葡萄球菌感染症, なかでも耐性葡菌によるそれは, 近来注目を浴びている疾患の1つである。従来, 葡菌感染症は, 組みしやすいとして, ともすれば末端の座に追いやられる傾向にあり, さらに相次ぐ強力な抗生物質の出現によつて, 壊滅的打撃を受けるであろうと推測されたが, 豊かな順応力にものを言わせて出現した耐性葡菌は, 単に膿皮症に止まらず, 血流に入り, 強い治療抵抗性を示す心内膜炎, 脳膜炎, 産褥熱, 骨髄炎, 肺炎等重篤な疾病を招来することも, さして稀なものではなくなつて来ようとしている。
特に病院従事者における高率の耐性葡菌検出率, 院内葡菌感染症患者について調べてみると, 病巣および鼻前庭か'ら採取した葡菌ファージタイプが92%まで一致したとする報告, Penicillin使用前の葡菌性敗血症の死亡は, 80%以上と高率を示していたものが, 同薬剤の使用により, 一挙に25%と1/3に低下したにもかかわらず, その後次第に増加傾向を示し, 50%を上回つたとする報告とも併わせ考えれば, 溶連菌症に対応する葡菌症なる考え方が生まれ, 伝染病に準じて取り扱かおうとする気運のあるのも, 当然の帰結として納得できる。
それだけに, 在来, 抗生物質の適正なる使用, 健康保菌者の管理とともに, 常により有効な新らしい抗生物質の出現が待たれるゆえんである。

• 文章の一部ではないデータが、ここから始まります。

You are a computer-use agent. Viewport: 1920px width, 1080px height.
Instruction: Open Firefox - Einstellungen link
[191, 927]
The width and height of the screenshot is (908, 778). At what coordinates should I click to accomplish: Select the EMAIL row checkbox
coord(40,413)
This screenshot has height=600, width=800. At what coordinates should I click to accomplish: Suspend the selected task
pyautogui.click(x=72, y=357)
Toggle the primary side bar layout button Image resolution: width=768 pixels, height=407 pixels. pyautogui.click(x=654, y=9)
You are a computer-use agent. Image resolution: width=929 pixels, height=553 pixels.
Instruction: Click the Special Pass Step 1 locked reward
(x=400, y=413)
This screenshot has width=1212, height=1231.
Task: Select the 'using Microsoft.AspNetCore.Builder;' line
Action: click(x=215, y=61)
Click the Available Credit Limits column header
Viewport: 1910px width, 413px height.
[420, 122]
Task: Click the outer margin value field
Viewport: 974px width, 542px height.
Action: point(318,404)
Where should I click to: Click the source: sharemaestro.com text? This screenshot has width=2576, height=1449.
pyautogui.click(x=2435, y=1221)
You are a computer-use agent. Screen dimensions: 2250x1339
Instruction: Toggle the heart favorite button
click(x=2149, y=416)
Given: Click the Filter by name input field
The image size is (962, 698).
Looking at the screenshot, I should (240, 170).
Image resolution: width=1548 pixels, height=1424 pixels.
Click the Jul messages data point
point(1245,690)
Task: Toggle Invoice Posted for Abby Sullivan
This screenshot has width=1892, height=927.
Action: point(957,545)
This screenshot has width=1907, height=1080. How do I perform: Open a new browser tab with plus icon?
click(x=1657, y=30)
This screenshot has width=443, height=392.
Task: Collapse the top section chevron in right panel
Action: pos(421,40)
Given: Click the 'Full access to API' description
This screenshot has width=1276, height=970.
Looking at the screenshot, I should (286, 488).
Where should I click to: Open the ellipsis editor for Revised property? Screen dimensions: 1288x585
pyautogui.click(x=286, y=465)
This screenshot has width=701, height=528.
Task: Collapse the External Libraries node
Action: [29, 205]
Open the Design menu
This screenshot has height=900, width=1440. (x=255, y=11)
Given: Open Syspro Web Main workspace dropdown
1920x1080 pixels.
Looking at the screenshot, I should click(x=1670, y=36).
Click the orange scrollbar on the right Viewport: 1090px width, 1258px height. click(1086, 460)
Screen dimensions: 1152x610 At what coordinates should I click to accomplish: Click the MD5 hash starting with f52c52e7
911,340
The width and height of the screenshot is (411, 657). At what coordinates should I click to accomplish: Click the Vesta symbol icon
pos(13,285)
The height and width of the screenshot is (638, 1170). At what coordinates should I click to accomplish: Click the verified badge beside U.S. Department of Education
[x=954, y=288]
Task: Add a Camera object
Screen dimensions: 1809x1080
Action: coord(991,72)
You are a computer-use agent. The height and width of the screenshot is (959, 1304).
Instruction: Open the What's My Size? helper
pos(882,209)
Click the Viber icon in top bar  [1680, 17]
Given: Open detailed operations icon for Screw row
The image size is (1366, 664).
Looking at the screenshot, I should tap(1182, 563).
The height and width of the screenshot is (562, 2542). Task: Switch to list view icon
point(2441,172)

1961年, 梅沢浜夫等によつて, 土壌中の放線菌から得られた新抗生物質ミカマイシンは, 基礎, 臨床両面に渡る種々の研究により, その作用機序, 臨床効果その他の面で既に貴重なデータが得られ, 抗生物質に耐性の葡菌その他グラム陽性菌に有効であるとして, 臨床諸家の注目を浴びるところとなつているが, この度我々も本剤軟膏の提供を受け, 治験データを得たので, それに関連する2, 3のデータとともに, 以下に報告することとする。